I tried looking for a solution back through the threads, but as of yet, no luck. I am hoping that one of you fine folks can help me out.

I have been using copper to drop my silver for years with no issues. Early this summer, I had a batch of silver nitrate that I added HCI by mistake, and the very second that I realized it, it was too late to go back, so I ended up using the lye and sugar method to drop the silver. All went well except the ton of waste I ended up with, which it partially the reason for this post.

The waste, a combination of HCI, HNO3, NaOH, Table sugar and water, sat there for the summer. Well now winter is coming quick and it was time to treat it. It was sitting at a PH of between 9 and 10, and I added Sodium Bisulfate (PH Down) to bring my waste down to a PH of 7, which I did. That was 3 day's ago. Today, when i went to do a final filter, I noticed what at first what I thought was ice on the bottom of the bucket, didn't think anything about it though because it dropped below freezing here the last couple of nights. After filtering the remainder of the waste, I realized that is not ice, rather giant crystals. Not sure what I am really dealing with here. This has left me scratching my head. Since I am not used to using this method I am at somewhat at a loss as of what to do next. I need to get rid of this, but I want to make sure it is safe to do so.

So, if anyone can chime in and give me an idea as to what these crystals are I would very much appreciate it. Also, not sure this is relevant, but the solution has a yellow tint to it.

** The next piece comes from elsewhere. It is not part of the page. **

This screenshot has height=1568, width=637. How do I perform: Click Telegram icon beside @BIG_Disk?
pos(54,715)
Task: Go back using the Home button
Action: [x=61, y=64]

I know some people like this method, but if not for my mistake I would have never used it. Way too much waste to deal with!

I appreciate any help in advance


----------



## Marcel (Nov 7, 2021)

I like dropping silver by putting the nitric solution out in the cold.
Acids lose their power with dropping temperatures, so they "free" the bonded molecules.
You can also experiment using silver in very dilute nitric acid, heat it and boil it down until the silver gets dropped as crystals. Then add a little of water and within seconds the crystals disappear - into the solution again.
I would bet - let us say a dollar - that those crystals are pure silver.
But I am not an expert on silver. Someone else may have a better explanation.


----------



## raschultz62 (Nov 7, 2021)

Marcel said:


> I like dropping silver by putting the nitric solution out in the cold.
> Acids lose their power with dropping temperatures, so they "free" the bonded molecules.
> You can also experiment using silver in very dilute nitric acid, heat it and boil it down until the silver gets dropped as crystals. Then add a little of water and within seconds the crystals disappear - into the solution again.
> I would bet - let us say a dollar - that those crystals are pure silver.
> But I am not an expert on silver. Someone else may have a better explanation.


There was no silver left in that basic solution. If those crystals actually silver I would have hit the Jackpot!


----------



## Marcel (Nov 7, 2021)

Ok, I may have lost that dollar then :-(
I buy you a drink if we meet, ok?
Lead forms crystals but they do look like needles.
Any photo?


----------



## olawlor (Dec 7, 2021)

raschultz62 said:


> The waste, a combination of HCI, HNO3, NaOH, Table sugar and water, sat there for the summer. Well now winter is coming quick and it was time to treat it. It was sitting at a PH of between 9 and 10, and I added Sodium Bisulfate (PH Down) to bring my waste down to a PH of 7, which I did. ...
> 
> So, if anyone can chime in and give me an idea as to what these crystals are I would very much appreciate it.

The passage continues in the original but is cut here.